On September 15, a three-judge panel of the U.S. Court of Appeals of the Ninth Circuit, all appointed by Democratic Presidents, dubiously agreed with the ACLU and delayed the recall vote until the new voting systems are instituted statewide. That will not occur until March. In fact, the election could now be held on the same day as the Democratic Presidential Primary, thereby attracting more Democratic voters and increasing Davis’ case for survival.
However, there are a few interesting issues that immediately come to mind here. Number one, you can not overlook the fact the Ninth Circuit Court is widely regarded as the most liberal and activist court in the nation-last year alone 75% of its decisions were overruled by the supreme court.
Second, the courts reasoning. By claiming the difference’s in California’s voting systems constitute a violation of citizens’ Equal Protection rights, it is missing a larger point. Does anyone really think in every other state, the voting systems are exactly uniform across the board? Of course not. Yet we do not see elections being judged unconstitutional left and right based on this.
In fact, if you read Bush v. Gore, you won’t find any condemnation of varying voting systems in Florida. The complex opinion there dealt with already cast ballots marked the same being counted differently depending on the county.
The third point is the most glaring. The punch-=card systems currently in use in those six counties are the exact same machines that were used last November when Davis won reelection by a comfortable six percentage points.
We all knew the problems with the system then as well as we know them now.
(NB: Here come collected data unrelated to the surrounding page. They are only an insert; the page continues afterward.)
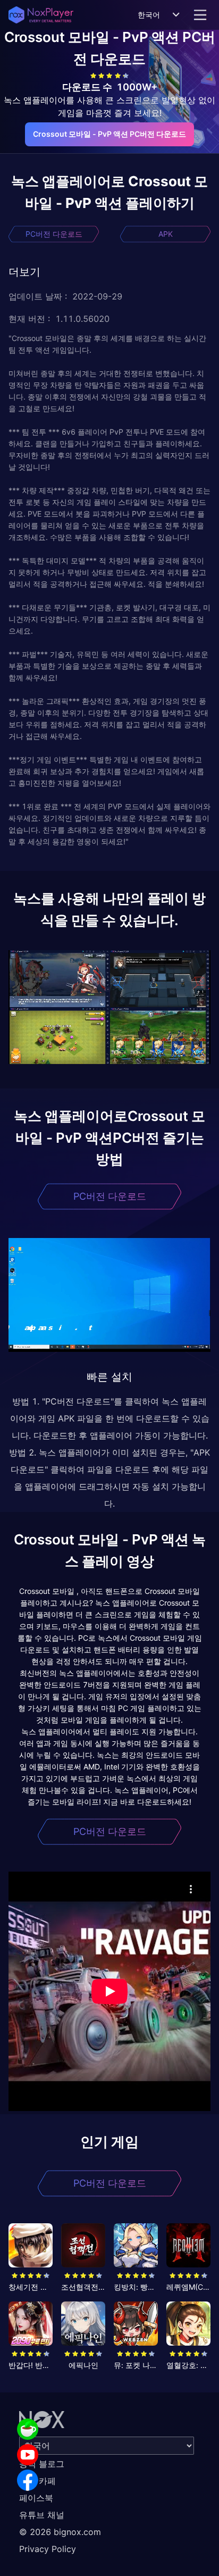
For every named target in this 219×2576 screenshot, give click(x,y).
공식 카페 (37, 2480)
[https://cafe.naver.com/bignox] (27, 2429)
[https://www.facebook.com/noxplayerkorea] (27, 2480)
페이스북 (36, 2497)
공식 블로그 (41, 2463)
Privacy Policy (47, 2549)
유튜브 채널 (41, 2514)
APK (165, 233)
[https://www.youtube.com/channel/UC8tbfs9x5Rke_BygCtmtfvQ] (27, 2454)
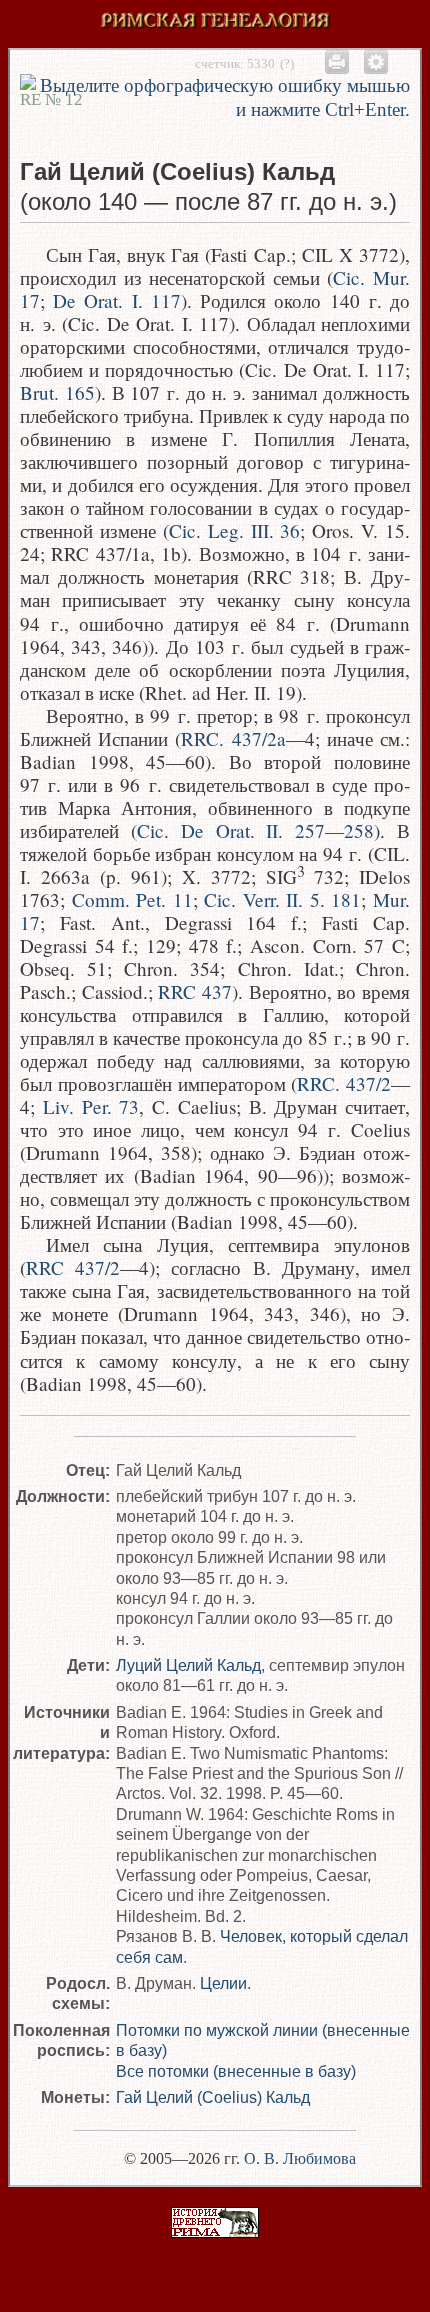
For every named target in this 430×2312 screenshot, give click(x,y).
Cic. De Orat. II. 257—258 (255, 830)
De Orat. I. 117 (117, 300)
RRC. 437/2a (233, 738)
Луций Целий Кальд (188, 1665)
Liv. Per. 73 (91, 1106)
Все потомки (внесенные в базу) (236, 2071)
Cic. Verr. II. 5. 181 (282, 899)
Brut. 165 (57, 392)
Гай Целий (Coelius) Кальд (213, 2097)
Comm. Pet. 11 (132, 899)
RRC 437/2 (73, 1267)
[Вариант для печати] (337, 61)
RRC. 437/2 (344, 1083)
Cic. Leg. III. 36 (235, 530)
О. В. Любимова (300, 2158)
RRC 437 (195, 991)
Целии (223, 1983)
So why did the ACLU not complain last November? Because Davis was almost assured re-election. This is a plain-view example of political partisanship and hypocrisy. It is astounding that a system that was fine ten months ago has all of sudden become such a constitutional hazard.
Add to that the fact that most California election officials consider a March election to be a virtual impossibility for them to pull off under the new system, and containing more Equal Protection issues for voters.
Just imagine the size of a voter’s ballot in March.
On it would be the 130-plus candidates for governor, 10-plus Democratic candidates for president, and numerous other primary candidates for the US Senate and House, state legislature, and various other local offices.
The long list could force the state to produce two ballots of each voter.
All this under a brand new voting system that is sure to lead to some confusion among voters. Do California election officials really want to risk explaining both the new system and how to navigate the long, separate ballots to each voter?
In addition, the long ballots would take much more time to sort and count, and it would take longer than usual to obtain results, always a nightmare when a close finish is expected (as we saw in Florida).
Would people supporting the delay of this recall election actually recommend that worse sounding scenario as opposed to dealing with the punch-card system for one more election? They would likely have as many problems with that situation as they have with this one.
As of this writing, the Ninth circuit panel decision is being appealed to the full bench of that same court.
Ultimately, it could be headed to the Supreme Court, and either way it will likely turn into a partisan shouting match, all the while ignoring the will of the Californian people. The entire premise of a recall election is for it to be speedy, not long and drawn out.
This election should proceed as scheduled on October 7.